The federal Fair Credit Reporting Act (“FCRA”) outlines a strict procedure that employers must follow when they obtain criminal background reports, credit histories, and other background reports on employees and applicants from a third party which is engaged in the business of preparing such reports. All such reports are called “consumer reports” under FCRA.
A negligent violation can entitle an employee/applicant to recover actual damages, attorney’s fees, and court costs. A willful violation allows an employee/applicant to recover statutory damages ranging from $100 to $1,000 or actual damages (whichever is higher), attorney’s fees, court costs, and punitive damages.
The Ninth Circuit recently held that the FCRA’s strict procedures are unambiguous, so an employer’s deviation from those procedures was willful even though the employer subjectively believed that its conduct complied with the statute and even though the deviation may have seemed minor. Syed v. M-I, LLC, No. 14-17186, 2017 U.S. App. LEXIS 1029, at *19-24 (9th Cir. Jan. 20, 2017). This standard paired with the significant damages available for a willful violation encourages litigation, including the filing of class actions. In fact, lawsuits under FCRA are on the increase.
As such, it is important for employers to develop and follow policies for requesting a consumer report and taking adverse action based on a consumer report. The most important pieces of those policies are explained below.
A. Before requesting a background or consumer report, employers must follow these steps:
- First, the employer must provide written notice to the employee/applicant that it may obtain a consumer report on the employee/applicant for employment purposes. This written notice cannot be combined with any other content with one exception. It can be combined in the same document with the written consent of the employee/applicant (discussed in the next bullet point).

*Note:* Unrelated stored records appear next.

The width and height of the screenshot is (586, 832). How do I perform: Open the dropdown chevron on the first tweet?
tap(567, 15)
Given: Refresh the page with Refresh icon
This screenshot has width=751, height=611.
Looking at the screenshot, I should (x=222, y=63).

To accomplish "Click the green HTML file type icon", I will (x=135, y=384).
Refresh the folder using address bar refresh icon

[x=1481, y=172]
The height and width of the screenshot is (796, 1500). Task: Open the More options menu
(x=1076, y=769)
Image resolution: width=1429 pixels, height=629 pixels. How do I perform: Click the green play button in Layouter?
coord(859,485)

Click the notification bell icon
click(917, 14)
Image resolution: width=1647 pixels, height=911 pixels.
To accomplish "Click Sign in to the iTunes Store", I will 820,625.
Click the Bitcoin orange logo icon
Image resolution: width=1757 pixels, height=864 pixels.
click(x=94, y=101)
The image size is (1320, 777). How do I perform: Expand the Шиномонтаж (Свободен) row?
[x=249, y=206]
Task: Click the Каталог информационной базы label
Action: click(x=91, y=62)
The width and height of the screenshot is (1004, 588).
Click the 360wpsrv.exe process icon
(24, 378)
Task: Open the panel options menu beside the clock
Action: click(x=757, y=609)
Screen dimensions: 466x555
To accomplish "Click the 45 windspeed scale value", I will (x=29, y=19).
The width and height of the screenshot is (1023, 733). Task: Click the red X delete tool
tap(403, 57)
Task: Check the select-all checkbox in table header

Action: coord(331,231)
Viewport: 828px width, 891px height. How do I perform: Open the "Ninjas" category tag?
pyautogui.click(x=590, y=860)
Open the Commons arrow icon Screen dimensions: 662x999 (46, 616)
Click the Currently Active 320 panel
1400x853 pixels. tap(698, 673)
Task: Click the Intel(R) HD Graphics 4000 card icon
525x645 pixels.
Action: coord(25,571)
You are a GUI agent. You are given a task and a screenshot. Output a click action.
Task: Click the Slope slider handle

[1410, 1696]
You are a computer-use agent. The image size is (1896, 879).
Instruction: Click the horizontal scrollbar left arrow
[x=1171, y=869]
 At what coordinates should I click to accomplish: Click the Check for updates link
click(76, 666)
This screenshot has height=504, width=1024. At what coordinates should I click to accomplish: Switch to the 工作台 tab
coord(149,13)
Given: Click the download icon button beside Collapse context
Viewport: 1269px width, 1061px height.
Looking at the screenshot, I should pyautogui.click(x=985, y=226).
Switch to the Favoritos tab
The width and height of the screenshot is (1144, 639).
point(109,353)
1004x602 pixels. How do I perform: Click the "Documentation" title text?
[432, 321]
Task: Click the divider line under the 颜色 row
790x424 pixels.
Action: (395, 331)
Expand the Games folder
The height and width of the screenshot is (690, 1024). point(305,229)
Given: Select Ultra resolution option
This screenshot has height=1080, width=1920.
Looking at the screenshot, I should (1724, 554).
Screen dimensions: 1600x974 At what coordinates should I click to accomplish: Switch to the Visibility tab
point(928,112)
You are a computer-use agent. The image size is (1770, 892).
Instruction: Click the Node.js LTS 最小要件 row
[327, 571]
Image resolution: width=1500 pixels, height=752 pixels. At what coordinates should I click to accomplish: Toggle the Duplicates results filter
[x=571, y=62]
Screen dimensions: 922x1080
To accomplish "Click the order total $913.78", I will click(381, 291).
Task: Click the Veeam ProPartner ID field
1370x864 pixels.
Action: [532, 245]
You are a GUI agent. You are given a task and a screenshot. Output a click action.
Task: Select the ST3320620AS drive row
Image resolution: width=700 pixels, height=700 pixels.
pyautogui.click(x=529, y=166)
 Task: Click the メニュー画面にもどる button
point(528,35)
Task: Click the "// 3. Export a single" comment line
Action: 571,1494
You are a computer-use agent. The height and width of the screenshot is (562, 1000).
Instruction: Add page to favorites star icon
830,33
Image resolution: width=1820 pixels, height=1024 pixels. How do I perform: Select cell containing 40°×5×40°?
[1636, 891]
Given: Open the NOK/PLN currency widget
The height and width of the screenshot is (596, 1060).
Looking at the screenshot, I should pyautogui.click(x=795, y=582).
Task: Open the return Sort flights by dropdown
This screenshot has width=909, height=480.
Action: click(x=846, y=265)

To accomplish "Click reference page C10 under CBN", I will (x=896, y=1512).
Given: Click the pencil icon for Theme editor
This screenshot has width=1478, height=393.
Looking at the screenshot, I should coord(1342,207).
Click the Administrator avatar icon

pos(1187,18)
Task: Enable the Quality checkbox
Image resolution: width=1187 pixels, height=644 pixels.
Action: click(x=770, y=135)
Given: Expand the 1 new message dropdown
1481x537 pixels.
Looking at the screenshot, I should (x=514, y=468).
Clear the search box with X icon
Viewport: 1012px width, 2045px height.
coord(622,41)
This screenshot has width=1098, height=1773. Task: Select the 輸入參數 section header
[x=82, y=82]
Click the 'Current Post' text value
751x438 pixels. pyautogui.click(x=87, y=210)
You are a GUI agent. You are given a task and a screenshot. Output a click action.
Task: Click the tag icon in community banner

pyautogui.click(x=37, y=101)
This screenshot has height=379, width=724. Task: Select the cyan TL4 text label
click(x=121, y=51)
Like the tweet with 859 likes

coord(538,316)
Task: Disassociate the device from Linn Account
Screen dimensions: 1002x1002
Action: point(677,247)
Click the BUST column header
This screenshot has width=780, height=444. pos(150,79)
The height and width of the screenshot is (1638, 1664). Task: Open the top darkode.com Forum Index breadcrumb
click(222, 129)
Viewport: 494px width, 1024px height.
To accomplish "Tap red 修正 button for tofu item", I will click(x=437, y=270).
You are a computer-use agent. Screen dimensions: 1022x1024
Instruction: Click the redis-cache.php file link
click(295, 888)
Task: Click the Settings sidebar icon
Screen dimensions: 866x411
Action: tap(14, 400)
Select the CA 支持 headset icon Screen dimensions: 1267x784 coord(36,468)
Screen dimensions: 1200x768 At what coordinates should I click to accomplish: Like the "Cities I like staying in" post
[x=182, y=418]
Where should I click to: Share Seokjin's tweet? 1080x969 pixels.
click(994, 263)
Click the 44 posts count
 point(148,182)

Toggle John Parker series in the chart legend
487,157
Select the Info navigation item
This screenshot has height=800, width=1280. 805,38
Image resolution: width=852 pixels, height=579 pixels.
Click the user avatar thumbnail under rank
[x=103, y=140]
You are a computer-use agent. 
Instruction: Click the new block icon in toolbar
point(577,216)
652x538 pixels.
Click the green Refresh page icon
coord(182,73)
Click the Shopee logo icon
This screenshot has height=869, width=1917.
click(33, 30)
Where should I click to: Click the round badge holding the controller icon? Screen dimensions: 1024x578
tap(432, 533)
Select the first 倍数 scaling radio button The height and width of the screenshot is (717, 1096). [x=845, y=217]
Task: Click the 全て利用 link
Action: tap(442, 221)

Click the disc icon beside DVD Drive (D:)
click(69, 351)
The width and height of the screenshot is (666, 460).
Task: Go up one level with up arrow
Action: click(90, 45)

One area of litigation has involved the employer including other information in the written notice. For example, if a written notice includes any of the following “additional” language, a court could very well deem it to be “non-compliant” and a violation of FCRA: (1) language releasing the employer from liability under FCRA; (2) language releasing from liability any third parties who provide information for the background or consumer report; or (3) any language that is state-specific (some states have their own versions of FCRA) but would not apply in the state where the job is located or the individual lives. Courts have held that this written notice cannot include information other than the fact that the employer may obtain a consumer report for employment purposes and the employee’s/applicant’s written consent to obtain that report.
- Second, the employer must receive the employee’s or applicant’s written consent to obtain a consumer report. This can be a separate document from the written notice. If it is a separate document, it can include other provisions. But if it is combined with the written notice, no other provisions can be included.
- Third, at the time the employee/applicant signs the written notice and/or written consent, the employer should provide employees and applicants with a document titled “A Summary of Your Rights Under the Fair Credit Reporting Act,” which can be found at: https://www.consumer.ftc.gov/articles/pdf-0096-fair-credit-reporting-act.pdf. However, if this Summary is provided at that time, it should not be stapled to the written notice (because doing so could be construed as “adding” language to the written notice).
B. After receiving a background or consumer report and if the employer might take adverse employment action (i.e. not hiring, not promoting, demoting, etc.) based, in whole or in part, on any information in the report, the employer must follow these steps:
- Before taking the adverse action, the employer must provide a “pre-adverse action notice” to the employee/applicant, stating that it may take adverse employment action based on information in the consumer report. Although this notice does not have to be writing, we highly recommend that it be a written notice. In addition to providing this “pre-adverse action notice,” the employer must send a copy of the consumer report and a copy of the “Summary of Your Rights” mentioned earlier (another reason to do a written pre-adverse action notice, which could serve as the cover letter to the enclosures).
- After deciding to take the adverse action, the employer must provide an “adverse action notice” to the employee/applicant stating what adverse action it is taking. While it may be inconvenient to do so, the employer should not provide this “adverse action notice” until at least five days after it sent the pre-adverse action notice. There has been litigation in which a claimant has argued that failure to provide such a 5-day period is a violation of FCRA because it deprives the employee/applicant of the opportunity to tender information to the employer that would prove the consumer report is inaccurate.
In addition to stating what adverse action is being taken, the adverse action notice must contain the following:
- The name, address, and phone number of the third-party that supplied the consumer report to the employer;
- A statement that the third-party reporting agency did not make the decision to take the adverse action and cannot give reasons why the employer is taking adverse action;
- A statement that the employee/applicant has a right to dispute the accuracy or completeness of his/her consumer report with the third-party reporting agency; and
- A statement that the employee/applicant has a right to obtain a free consumer report from the third-party reporting agency upon request within 60 days.
The above information is only a summary of some of the FCRA requirements. Employers should consult with legal counsel regarding FCRA requirements as well as to determine if the employer’s initial notice, consent, pre-adverse action notice, and adverse action notice forms comply with the FCRA.
Although the remedies for non-compliance are severe, employers can avoid the risks of litigation by implementing relatively simple policies and procedures. Employers should also be aware that different states may impose additional requirements. Employers are advised to research or consult legal counsel regarding the potential state law variations.